On May 8, 1902, Martinique's Mt. Pelée volcano shot a blistering avalanche of rock and ash through the port of St. Pierre. The murderous flow rocketed through the streets at 250 mph, leveling buildings, torching ships at anchor, and killing 28,000.

In time, new residents rebuilt on the ruins. In 1929, when Mt. Pelée erupted again, the American volcanologist Frank Perret came to St. Pierre to analyze the mountain's activity and, ultimately, to assure the 3,000 panicked residents that the volcano would quiet down. In 1932, he opened the Musée Volcanologique as a gift to the town. Perched on a bluff above the harbor, it sketches St. Pierre's story from its founding as a French city to its harrowing destruction.

The museum contains a single large room, divided by the massive bronze bell that once hung in the destroyed cathedral. The bell was melted and crushed in the blast, as if pinched between a giant's fingers. To one side of the bell, the walls display photographs of the city when it was known as the "Paris of the West Indies." The scenes are redolent of French colonial grace. Carriages crowd the cobblestone streets, rum barrels line the waterfront, ladies in hoop skirts gossip beneath parasols, and barefoot market women carry baskets on their heads. On the room's other side are photographs of destruction--the smoking mountain and collapsed buildings.

Throughout are shelves with artifacts that Perret either gathered from residents or rescued from the ruins--corroded trumpets, charred spaghetti, stacks of drinking glasses fused into misshapen columns, and scores of scissors welded into a solid brick.

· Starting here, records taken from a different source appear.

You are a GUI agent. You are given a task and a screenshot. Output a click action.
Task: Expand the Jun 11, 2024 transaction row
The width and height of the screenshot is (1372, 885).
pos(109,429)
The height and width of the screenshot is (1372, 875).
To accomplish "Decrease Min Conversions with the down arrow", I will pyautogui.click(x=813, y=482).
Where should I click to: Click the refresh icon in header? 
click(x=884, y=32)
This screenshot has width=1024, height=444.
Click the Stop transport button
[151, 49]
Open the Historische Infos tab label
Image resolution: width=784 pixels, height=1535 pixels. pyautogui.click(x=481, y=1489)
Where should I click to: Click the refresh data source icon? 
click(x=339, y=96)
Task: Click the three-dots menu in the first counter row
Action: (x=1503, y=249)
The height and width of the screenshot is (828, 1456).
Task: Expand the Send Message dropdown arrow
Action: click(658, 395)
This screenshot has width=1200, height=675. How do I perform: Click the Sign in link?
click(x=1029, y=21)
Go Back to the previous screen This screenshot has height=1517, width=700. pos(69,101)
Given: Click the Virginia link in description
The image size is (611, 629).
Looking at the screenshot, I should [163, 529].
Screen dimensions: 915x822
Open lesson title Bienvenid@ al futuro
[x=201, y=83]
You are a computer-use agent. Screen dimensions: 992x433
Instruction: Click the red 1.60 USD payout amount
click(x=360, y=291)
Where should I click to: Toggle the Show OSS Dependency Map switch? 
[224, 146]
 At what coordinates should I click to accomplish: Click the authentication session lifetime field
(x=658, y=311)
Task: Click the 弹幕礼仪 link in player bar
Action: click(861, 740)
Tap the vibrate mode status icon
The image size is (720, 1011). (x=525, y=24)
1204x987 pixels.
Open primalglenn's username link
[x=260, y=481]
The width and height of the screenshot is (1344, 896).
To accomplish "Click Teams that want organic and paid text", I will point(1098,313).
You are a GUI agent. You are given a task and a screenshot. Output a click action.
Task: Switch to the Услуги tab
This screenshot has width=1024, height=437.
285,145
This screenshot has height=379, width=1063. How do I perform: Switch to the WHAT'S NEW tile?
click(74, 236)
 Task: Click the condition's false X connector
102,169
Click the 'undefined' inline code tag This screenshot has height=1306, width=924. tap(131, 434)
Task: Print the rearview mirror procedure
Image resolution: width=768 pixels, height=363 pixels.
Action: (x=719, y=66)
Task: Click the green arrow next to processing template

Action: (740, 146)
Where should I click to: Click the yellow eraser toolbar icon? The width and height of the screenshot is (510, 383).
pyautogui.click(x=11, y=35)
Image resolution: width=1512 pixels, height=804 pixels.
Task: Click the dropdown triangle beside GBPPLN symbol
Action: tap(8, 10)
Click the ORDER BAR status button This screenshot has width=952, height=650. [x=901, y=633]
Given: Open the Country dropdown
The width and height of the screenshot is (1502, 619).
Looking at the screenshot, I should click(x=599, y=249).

Perret intended the museum to serve as both a memorial and a volcano education center. It was remodeled in 1968, and his photographs of famous volcanoes, his scientific instruments, and a smoking volcano model have vanished. The case of mineral samples he collected at other volcanoes is neglected, its glass broken, and its contents unexplained. Also lacking are explanations of how volcanoes work, and how the 1902 tragedy inspired a generation of scientists, including Perret himself, who revolutionized volcanology.

The museum is now more a memorial to St. Pierre's fallen than the volcanology museum its title promises. Still, the displays' somber power is undeniable, and it is popular: each year around 70,000 people pass through its doors.

Click here for ARCHAEOLOGY's list of current exhibitions.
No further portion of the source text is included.